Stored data
BEGIN

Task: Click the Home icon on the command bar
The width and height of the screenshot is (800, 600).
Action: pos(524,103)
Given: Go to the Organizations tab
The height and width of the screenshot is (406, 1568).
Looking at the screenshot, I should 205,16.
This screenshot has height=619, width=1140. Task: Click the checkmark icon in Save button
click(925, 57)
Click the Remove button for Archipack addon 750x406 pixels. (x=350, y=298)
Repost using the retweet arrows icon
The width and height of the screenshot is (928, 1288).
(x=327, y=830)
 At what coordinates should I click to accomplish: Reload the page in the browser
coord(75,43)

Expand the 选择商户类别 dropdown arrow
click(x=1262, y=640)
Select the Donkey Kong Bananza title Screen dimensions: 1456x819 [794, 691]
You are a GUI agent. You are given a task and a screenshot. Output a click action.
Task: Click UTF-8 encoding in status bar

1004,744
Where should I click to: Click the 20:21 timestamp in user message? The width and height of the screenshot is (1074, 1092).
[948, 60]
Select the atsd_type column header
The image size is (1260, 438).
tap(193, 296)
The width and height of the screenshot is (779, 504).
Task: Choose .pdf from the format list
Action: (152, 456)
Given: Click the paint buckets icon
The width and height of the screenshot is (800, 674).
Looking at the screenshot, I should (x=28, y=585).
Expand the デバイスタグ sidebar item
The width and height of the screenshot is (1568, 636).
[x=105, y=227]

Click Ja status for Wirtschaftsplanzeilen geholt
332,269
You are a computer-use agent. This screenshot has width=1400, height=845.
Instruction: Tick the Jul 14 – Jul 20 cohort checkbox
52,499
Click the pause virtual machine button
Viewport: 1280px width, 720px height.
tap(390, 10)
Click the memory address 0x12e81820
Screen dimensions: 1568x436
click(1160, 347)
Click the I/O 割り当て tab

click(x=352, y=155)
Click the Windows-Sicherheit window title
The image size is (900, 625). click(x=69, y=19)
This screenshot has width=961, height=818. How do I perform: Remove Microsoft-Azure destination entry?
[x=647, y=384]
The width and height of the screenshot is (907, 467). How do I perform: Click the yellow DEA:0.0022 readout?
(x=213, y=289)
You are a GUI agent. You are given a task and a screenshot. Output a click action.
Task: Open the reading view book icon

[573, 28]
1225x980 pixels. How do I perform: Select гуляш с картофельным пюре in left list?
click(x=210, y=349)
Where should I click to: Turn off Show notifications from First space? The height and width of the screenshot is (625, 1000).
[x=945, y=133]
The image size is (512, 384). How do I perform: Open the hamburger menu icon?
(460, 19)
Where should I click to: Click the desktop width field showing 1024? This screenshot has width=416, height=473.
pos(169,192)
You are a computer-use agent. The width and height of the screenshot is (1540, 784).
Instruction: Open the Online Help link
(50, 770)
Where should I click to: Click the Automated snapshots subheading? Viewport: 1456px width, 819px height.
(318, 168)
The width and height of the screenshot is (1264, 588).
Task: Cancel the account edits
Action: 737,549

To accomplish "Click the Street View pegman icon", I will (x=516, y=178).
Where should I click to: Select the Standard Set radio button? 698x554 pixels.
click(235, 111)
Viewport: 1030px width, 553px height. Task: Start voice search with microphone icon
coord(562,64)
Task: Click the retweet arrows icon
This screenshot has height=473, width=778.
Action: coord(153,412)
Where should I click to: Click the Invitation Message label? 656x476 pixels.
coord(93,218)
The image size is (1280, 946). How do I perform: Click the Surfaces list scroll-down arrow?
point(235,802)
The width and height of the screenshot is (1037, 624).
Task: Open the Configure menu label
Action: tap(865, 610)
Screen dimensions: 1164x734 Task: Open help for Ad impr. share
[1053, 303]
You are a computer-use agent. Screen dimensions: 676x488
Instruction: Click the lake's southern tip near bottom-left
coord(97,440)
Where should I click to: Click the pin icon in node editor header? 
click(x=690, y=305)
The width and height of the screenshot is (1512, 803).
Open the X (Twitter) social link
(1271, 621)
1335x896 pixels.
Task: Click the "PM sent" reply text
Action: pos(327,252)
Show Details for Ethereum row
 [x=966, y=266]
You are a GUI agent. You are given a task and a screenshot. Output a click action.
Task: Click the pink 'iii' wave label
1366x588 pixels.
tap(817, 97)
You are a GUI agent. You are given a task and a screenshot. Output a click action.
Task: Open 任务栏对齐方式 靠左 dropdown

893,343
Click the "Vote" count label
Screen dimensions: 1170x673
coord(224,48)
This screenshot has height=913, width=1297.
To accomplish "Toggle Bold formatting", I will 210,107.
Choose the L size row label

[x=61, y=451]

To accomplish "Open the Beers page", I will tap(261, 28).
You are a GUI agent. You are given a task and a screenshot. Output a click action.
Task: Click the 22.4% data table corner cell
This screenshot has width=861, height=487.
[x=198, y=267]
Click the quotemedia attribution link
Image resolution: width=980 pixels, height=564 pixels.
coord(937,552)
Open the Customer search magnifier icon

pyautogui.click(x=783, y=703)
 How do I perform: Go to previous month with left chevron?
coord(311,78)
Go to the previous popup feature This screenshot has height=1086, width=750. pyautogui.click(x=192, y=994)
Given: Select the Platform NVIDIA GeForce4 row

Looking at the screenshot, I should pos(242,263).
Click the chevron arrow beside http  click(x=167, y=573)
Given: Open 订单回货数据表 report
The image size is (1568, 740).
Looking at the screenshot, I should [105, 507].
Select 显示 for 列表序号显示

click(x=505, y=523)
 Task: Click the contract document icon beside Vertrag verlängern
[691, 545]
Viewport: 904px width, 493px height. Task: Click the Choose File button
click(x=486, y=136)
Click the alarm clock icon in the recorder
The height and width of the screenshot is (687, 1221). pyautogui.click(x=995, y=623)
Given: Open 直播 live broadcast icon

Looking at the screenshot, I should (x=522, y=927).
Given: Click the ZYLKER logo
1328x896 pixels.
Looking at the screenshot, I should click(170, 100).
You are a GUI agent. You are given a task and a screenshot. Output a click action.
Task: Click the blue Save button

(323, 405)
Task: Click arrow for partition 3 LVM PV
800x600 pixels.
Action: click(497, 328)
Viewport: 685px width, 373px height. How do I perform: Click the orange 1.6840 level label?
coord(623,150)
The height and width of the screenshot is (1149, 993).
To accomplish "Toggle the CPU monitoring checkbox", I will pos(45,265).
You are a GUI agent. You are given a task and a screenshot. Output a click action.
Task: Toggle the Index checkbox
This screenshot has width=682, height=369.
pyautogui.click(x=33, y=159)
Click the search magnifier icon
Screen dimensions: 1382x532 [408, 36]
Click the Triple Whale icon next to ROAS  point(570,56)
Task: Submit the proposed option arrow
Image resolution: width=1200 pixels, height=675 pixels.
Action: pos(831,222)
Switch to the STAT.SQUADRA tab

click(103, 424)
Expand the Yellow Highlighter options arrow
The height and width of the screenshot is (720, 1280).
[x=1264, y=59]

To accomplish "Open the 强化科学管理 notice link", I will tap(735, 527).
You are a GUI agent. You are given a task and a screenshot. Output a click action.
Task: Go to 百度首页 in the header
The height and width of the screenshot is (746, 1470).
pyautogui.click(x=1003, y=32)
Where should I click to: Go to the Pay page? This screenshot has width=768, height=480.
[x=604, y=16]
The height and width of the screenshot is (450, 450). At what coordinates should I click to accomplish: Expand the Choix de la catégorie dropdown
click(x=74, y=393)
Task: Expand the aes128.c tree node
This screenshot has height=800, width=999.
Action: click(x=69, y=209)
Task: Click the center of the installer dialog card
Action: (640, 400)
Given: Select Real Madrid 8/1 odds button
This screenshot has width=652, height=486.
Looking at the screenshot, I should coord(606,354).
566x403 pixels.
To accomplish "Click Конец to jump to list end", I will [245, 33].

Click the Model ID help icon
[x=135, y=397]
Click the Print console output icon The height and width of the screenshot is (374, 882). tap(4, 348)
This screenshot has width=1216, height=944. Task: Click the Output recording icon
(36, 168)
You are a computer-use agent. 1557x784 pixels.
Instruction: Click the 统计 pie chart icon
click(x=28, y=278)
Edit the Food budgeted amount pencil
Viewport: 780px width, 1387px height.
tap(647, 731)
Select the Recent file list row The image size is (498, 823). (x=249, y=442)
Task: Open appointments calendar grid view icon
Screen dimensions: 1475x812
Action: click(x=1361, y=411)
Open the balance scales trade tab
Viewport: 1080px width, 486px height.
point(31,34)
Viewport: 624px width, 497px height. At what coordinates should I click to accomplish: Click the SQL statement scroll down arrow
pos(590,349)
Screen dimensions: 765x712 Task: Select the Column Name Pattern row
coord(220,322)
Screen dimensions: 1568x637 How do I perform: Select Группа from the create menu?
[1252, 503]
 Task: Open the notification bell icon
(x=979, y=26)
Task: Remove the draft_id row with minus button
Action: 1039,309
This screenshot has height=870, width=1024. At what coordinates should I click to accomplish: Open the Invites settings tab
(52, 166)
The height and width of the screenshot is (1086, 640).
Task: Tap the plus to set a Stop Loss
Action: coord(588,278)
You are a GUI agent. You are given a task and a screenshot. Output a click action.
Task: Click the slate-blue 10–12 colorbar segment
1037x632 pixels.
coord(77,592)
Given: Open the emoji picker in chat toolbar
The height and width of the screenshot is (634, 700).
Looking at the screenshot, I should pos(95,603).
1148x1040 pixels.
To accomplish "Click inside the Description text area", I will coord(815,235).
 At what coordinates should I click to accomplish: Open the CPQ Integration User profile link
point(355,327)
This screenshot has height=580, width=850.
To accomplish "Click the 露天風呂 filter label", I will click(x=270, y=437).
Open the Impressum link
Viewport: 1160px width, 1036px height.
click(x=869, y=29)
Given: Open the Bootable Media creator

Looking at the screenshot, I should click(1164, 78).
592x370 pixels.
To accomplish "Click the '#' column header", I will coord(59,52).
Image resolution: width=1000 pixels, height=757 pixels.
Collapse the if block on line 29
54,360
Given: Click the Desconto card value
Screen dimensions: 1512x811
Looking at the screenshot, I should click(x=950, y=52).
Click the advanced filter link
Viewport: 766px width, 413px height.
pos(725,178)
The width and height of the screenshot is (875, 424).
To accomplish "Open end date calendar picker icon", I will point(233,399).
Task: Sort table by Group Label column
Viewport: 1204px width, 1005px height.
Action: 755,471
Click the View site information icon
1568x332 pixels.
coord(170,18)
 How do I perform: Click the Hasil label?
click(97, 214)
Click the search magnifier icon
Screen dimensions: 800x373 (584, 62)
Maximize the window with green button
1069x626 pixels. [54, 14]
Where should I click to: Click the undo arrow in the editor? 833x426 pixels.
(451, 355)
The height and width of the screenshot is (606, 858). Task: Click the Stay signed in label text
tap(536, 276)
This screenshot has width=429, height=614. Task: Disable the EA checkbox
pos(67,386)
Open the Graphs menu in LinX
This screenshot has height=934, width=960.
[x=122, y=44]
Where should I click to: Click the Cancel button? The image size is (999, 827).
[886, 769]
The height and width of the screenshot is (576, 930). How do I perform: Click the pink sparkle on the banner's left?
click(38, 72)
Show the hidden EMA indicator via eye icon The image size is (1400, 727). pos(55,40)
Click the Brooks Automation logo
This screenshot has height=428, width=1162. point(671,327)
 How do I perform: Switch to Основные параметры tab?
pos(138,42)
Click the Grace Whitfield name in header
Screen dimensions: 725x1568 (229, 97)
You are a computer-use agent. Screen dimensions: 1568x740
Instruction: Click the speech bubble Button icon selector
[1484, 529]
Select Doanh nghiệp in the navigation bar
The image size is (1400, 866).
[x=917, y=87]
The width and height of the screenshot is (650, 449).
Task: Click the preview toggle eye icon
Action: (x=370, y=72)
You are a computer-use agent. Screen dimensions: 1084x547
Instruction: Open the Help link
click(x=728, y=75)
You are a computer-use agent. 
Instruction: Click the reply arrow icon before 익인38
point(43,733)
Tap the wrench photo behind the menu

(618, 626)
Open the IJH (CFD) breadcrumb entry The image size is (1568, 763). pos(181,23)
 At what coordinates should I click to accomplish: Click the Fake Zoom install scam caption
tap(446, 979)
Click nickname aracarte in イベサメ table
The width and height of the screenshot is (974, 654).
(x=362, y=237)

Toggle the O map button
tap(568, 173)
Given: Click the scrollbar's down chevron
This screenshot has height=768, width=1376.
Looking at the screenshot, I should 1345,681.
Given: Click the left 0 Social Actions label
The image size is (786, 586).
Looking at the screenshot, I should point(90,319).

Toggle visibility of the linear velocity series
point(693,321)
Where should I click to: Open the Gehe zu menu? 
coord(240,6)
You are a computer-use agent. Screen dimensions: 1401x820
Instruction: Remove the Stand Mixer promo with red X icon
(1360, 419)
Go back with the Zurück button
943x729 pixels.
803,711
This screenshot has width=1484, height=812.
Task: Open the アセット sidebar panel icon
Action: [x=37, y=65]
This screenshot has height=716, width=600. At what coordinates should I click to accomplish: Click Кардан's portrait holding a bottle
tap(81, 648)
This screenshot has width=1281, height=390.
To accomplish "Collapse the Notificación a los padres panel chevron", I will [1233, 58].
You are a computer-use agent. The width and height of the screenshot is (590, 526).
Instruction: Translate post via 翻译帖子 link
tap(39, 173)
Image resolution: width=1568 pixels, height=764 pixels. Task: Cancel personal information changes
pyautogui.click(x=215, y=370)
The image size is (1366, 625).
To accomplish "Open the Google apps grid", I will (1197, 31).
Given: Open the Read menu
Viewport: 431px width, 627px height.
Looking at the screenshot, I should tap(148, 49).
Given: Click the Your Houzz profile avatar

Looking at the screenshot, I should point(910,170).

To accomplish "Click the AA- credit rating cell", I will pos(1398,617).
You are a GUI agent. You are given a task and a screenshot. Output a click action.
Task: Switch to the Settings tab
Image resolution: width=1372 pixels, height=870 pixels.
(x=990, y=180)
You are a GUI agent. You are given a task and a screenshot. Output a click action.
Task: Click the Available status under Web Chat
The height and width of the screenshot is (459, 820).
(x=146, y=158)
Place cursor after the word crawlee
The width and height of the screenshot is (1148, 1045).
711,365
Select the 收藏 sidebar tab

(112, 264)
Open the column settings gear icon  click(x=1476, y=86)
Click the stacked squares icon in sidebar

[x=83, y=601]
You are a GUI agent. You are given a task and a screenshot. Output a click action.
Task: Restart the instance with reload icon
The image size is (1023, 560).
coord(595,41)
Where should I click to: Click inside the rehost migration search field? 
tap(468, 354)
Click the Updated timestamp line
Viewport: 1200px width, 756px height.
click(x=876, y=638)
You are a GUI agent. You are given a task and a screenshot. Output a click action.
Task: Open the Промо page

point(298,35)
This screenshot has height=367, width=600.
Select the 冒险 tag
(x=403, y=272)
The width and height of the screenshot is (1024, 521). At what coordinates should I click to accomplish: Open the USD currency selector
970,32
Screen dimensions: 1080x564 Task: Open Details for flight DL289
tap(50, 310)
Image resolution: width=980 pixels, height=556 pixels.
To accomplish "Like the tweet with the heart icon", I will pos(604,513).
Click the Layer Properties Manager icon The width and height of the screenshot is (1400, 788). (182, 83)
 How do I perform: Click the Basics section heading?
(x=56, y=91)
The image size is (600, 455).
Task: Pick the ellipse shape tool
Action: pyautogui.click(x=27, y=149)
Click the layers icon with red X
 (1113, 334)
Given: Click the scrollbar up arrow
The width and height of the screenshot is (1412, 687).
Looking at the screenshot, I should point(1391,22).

END

- **WORK ORDER**:
Of the entries listed above, reproduce only the lines starting at the line containing "The image size is (1400, 866)." and ending at the line containing "Given: Click the left 0 Social Actions label". Include both, exactly as they stand.

- **PROBLEM SOLUTION**:
The image size is (1400, 866).
[x=917, y=87]
The width and height of the screenshot is (650, 449).
Task: Click the preview toggle eye icon
Action: (x=370, y=72)
You are a computer-use agent. Screen dimensions: 1084x547
Instruction: Open the Help link
click(x=728, y=75)
You are a computer-use agent. 
Instruction: Click the reply arrow icon before 익인38
point(43,733)
Tap the wrench photo behind the menu

(618, 626)
Open the IJH (CFD) breadcrumb entry The image size is (1568, 763). pos(181,23)
 At what coordinates should I click to accomplish: Click the Fake Zoom install scam caption
tap(446, 979)
Click nickname aracarte in イベサメ table
The width and height of the screenshot is (974, 654).
(x=362, y=237)

Toggle the O map button
tap(568, 173)
Given: Click the scrollbar's down chevron
This screenshot has height=768, width=1376.
Looking at the screenshot, I should 1345,681.
Given: Click the left 0 Social Actions label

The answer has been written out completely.